(Money Magazine) -- Question: I'm 24 and my 401(k) plan matches $1.25 for every dollar I contribute up to 6% of salary. I currently contribute 3% of my salary and then put $75 a month into a Roth IRA. I do that because I don't want all my eggs in one basket. I'm wondering, though, whether I should stop the IRA contributions and take advantage of the company match instead? What do you think? --Matthew, Sacramento, Calif.
Answer: I think this is about as close to a no-brainer as you can get in retirement planning: You should take full advantage of the company match before putting money into any other retirement account.
But don't just take my word for it. Let's run a few numbers.
Essentially, the choice you face now is whether to continue putting $75 a month into your Roth IRA or to put that money into your 401(k) instead and get the match.
But there's one important thing to keep in mind. The $75 you're contributing to the Roth is in after-tax dollars. You'll put pre-tax dollars into the 401(k).
So if we assume for argument's sake that you're in the 25% tax bracket, you're really deciding between putting $75 after-tax into the Roth or $100 pre-tax ($100 being the pre-tax equivalent to $75 after taxes for someone in the 25% bracket) plus the match into the 401(k).
If you do the Roth, you'll contribute $900 (12 x $75) after-tax over the course of a year. If you choose the 401(k), on the other hand, you'll put away $1,200 pre-tax (12 x $100) during the year. But you'll also get a $1,500 match (1,200 x $1.25) from your employer, bringing the total contribution to $2,700.
Question is, then, will you be better off come retirement time by putting away $900 after-tax or $2,700 pre-tax?
If you allow for a 7% annual return, at age 65 the $900 in your Roth account would grow to $14,420. Since you funded your Roth with after-tax dollars, you could withdraw that amount tax free (assuming you meet the criteria for tax-free withdrawals).
The $2,700 in your 401(k), on the other hand, would grow to a much larger sum, $43,261, but you would owe tax on that amount. Still, if you remain in the 25% tax bracket at retirement, you would deduct $10,815 in taxes, leaving you with $32,446 after taxes, clearly much more than the $14,420 after taxes in the Roth. If you drop to a lower bracket, you would pay even less in tax on the 401(k) money, making you even better off.
Of course, you would end up with less from the 401(k) if you were to move into a higher tax bracket. But to whittle down the $43,261 before taxes in your 401(k) to the $14,420 after taxes in the Roth IRA, you would need to face a 67% tax rate. Not impossible perhaps, given the way they're spending money down in D.C. these days, but not very likely.
Which means that, unless you expect to face a much, much higher tax rate in retirement, you're better off stopping the Roth IRA contributions and putting the equivalent amount of pre-tax dollars into your 401(k) to get your company match.
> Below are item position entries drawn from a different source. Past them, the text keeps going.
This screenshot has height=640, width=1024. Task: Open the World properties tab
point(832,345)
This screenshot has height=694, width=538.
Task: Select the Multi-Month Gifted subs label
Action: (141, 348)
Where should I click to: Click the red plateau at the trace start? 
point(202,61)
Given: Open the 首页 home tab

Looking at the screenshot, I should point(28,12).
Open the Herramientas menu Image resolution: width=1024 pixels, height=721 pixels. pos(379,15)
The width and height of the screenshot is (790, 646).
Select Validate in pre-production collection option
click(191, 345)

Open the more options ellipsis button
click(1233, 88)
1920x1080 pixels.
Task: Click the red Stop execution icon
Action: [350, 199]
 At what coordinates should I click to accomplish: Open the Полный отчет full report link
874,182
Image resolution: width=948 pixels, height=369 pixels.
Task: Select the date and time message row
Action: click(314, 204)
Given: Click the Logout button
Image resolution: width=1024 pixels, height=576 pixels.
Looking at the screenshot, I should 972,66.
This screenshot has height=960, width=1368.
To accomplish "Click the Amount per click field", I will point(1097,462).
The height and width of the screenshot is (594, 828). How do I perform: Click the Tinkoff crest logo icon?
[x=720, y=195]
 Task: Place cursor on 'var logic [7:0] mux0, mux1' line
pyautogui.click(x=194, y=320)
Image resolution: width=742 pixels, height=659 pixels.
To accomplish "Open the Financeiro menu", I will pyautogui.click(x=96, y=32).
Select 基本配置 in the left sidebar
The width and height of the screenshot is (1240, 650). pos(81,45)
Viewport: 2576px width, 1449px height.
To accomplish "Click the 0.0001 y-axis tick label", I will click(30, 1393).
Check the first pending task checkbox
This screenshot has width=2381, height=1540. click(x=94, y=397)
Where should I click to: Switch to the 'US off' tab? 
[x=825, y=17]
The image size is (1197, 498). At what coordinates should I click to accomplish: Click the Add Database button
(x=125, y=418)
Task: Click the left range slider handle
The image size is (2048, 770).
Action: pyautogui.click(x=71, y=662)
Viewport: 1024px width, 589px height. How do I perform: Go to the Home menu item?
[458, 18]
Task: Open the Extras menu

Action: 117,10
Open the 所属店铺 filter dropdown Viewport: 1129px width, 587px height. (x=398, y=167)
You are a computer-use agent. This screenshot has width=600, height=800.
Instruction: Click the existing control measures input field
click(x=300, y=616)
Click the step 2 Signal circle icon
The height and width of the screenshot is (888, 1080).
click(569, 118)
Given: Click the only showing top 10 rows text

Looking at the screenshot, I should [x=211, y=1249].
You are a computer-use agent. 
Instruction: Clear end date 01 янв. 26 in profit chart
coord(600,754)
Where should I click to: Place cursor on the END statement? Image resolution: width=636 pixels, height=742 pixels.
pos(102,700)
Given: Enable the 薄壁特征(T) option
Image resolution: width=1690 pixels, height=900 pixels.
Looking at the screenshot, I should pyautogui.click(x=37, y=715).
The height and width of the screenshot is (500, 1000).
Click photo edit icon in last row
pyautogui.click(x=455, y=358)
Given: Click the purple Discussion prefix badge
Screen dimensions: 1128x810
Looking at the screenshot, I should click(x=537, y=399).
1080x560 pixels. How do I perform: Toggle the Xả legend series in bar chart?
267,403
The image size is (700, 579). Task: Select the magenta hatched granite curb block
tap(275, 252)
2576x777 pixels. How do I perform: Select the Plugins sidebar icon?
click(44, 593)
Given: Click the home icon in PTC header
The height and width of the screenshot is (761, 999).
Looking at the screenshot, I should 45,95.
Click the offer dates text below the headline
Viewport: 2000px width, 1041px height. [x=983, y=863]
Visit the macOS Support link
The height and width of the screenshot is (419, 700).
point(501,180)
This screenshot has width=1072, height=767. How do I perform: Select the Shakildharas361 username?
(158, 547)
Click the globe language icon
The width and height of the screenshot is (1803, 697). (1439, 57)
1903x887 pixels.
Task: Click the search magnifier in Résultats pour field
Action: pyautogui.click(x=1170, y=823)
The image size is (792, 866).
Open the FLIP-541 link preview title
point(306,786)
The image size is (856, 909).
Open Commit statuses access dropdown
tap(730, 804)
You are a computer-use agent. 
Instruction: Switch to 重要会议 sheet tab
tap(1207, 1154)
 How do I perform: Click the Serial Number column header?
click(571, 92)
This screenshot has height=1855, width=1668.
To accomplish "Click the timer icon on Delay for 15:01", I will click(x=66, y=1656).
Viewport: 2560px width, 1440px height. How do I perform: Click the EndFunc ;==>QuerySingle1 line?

This analysis assumes that you make at least $40,000 a year. If you earn less than that, throwing an extra $1,200 into your 401(k) on top the 3% of salary you're already contributing would put you over the amount your employer will match. In other words, you would be contributing more than 6% of salary and not getting a match on the part that exceeds 6%.
But even in that case, it would still make sense to contribute whatever amount it takes to get the full match. You could then direct any extra money that wouldn't qualify for the match into the Roth.
This principle of taking full advantage of the match makes sense even if the employer match isn't as generous as your company's $1.25 for every $1 you contribute up to 6% of salary.
For example, if your employer were offering a match of 25 cents on the dollar instead of $1.25, the choice would be between putting $900 in the Roth or an extra $1,500 in the 401(k) ($1,200 plus a $300 match). In that case, you would still have the same $14,420 tax-free in the Roth at 65, while your $1,500 401(k) contribution would grow to $24,034 before taxes. So you would be ahead by $3,605 if you remain in the 25% tax bracket and your post-retirement tax rate would have to rise to 40% to knock down that $24,034 pre-tax to $14,420 after taxes, making it equal to the Roth.
As for your desire not to keep all your eggs in one basket, I'm sympathetic to that point of view. But in a case like yours I think the rationale for having different types of retirement accounts hinges not so much on safety (401(k) assets are held in trust) or access to more investment choices, but on diversifying your tax exposure in retirement.
So I don't want to discourage you from putting a portion of your savings into a Roth account. I think that's an option you should consider. But you're probably better off funding a Roth IRA only after you've contributed enough to your 401(k) to maximize the match.
Speaking of matches, I'll end with some good news on that front. According to a survey by Hewitt Associates, no employers planned on reducing or suspending their matching contributions this year, and 80% of those firms that cut or stopped their match in 2009 said they're likely to reinstate or increase the match in 2010.
So anyone out there who's pared 401(k) contributions for want of a match may want to check to see if it's been reinstated and, if so, boost contributions enough to grab that employer dough. If you don't, you're turning down free money.